Congratulations to Our Graduates!
Former FI Fellow (2016-2019) Jessica Murray, PhD in Developmental Psychology, successfully defended her dissertation, “Self-Determination in Transportation: The Route to Social Inclusion for People with Disabilities,” on August 19, 2020. Her digital project, Our Mobility, is a research study designed to learn more about individual differences in mobility in NYC. FI Fellow (2018-2020) Siqi Tu, PhD in Sociology successfully defended “Destination Diploma: How Chinese Upper-Middle Class Families ‘Outsource’ Secondary Education to the United States,” which investigates why and how Chinese upper-middle-class families make decisions to send their children to the United States to attend private high schools.
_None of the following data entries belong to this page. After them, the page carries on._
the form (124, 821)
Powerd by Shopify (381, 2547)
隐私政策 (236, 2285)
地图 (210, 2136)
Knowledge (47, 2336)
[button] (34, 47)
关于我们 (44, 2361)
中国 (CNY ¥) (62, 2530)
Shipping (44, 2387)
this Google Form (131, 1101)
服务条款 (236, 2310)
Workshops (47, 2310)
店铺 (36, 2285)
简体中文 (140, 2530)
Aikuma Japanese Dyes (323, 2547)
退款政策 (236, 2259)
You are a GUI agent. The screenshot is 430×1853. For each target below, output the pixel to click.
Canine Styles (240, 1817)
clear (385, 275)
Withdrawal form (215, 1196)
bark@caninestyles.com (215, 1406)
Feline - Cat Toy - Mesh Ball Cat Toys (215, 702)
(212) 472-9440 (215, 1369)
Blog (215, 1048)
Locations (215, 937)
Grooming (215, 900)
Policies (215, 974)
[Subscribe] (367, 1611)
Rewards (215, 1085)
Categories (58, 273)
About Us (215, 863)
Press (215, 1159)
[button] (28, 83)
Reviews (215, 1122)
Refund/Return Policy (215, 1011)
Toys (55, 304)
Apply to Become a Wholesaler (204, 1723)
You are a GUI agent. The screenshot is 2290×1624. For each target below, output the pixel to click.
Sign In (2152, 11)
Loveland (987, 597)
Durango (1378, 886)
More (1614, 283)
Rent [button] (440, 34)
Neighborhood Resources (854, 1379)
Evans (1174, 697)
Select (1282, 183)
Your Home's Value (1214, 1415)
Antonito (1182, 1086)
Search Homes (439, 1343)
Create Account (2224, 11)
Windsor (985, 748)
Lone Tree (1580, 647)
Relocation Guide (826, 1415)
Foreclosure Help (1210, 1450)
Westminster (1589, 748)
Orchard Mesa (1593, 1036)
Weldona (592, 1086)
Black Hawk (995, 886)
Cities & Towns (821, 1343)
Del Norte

In his dissertation, “The Temporal Dynamics of Ensemble Perception,” FI Fellow (2019-2020) Michael Epstein, PhD in Behavioral and Cognitive Neuroscience, explores the temporal dynamics of ensemble perception, the ability for the visual system to extract the statistical information from groups of objects. Using behavioral and neuroimaging measures Epstein provides evidence that ensemble perception is an early and continuously updating process within vision. Congratulations to Drs. Murray, Tu, and Epstein!
It has been an honor to work alongside such inspiring and ambitious colleagues at the Futures Initiative. If I could describe them in one word, it would be “fierce.” They are fierce collaborators, mentors, and social justice warriors. Their volunteerism, flexibility and generosity are unmatched. What astonishes me is how we found the strength to continue fighting for positive changes in higher education despite having to reimagine, in short order, how best to do that in a global health crisis. I know we will bring that same joy and ferocity to our work in the 2020-2021 academic year.